Could you find each line of the data below that contains the word "Collapse" and copy those lines?

─── RECORDS TO USE ───

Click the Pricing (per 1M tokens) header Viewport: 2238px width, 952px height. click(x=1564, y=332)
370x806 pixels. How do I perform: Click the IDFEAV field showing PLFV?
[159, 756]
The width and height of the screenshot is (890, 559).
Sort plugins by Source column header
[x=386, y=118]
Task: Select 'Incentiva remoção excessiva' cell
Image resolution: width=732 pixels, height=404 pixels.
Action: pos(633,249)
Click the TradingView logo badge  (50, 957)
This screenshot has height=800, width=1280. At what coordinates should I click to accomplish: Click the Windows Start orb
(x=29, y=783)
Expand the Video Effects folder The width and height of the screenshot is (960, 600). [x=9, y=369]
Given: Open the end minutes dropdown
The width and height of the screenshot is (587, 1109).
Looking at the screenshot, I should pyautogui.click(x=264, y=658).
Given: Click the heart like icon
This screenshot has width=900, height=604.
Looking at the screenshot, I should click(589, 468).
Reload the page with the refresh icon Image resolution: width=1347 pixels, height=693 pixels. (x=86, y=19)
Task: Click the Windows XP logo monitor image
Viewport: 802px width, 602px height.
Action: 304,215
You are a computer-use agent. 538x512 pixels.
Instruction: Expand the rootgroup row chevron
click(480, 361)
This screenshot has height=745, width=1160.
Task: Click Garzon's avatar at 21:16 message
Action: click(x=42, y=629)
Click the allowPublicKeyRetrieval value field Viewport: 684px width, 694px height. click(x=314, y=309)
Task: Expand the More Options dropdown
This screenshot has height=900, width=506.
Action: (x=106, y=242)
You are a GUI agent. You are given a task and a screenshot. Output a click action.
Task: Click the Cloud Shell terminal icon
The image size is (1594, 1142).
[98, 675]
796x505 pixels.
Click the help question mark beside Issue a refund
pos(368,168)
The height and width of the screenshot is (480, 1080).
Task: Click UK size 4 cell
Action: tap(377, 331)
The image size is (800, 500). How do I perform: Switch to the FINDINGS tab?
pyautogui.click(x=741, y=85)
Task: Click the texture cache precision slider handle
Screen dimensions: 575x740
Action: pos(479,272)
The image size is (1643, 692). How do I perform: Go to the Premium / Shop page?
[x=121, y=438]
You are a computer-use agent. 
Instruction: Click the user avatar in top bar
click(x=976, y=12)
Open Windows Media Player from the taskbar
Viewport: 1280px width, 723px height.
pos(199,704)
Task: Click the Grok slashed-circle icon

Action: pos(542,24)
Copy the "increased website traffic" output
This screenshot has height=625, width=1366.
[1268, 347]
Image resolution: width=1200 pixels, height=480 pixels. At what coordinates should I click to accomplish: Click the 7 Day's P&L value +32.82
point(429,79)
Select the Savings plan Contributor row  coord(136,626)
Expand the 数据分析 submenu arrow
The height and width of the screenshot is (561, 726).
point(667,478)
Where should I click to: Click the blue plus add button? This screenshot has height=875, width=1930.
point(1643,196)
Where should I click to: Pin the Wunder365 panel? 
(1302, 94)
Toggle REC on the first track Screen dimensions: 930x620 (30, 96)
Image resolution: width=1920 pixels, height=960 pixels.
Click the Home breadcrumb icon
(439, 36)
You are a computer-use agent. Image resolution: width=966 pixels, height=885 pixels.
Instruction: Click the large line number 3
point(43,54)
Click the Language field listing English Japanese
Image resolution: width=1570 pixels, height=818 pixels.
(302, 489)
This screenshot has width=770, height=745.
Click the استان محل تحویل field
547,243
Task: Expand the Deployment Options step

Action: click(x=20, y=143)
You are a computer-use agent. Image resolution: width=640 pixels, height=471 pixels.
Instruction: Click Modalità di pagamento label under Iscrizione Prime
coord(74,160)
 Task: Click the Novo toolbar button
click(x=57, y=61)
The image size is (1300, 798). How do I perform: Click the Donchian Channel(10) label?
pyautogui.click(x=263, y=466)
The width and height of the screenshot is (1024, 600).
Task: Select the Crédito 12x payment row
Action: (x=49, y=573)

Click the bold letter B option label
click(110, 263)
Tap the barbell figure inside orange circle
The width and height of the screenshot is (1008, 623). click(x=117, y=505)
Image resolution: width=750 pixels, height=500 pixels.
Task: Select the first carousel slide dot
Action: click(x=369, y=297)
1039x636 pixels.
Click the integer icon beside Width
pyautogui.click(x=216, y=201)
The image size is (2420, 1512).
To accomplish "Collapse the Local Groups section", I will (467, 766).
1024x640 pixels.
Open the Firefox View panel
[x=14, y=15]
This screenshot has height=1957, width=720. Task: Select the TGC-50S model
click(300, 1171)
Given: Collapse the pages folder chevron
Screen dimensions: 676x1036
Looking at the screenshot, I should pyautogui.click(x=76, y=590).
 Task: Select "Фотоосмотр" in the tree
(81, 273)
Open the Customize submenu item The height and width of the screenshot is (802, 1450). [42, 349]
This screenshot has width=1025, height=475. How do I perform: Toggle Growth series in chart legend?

───

→ RESPONSE
To accomplish "Collapse the Local Groups section", I will (467, 766).
Given: Collapse the pages folder chevron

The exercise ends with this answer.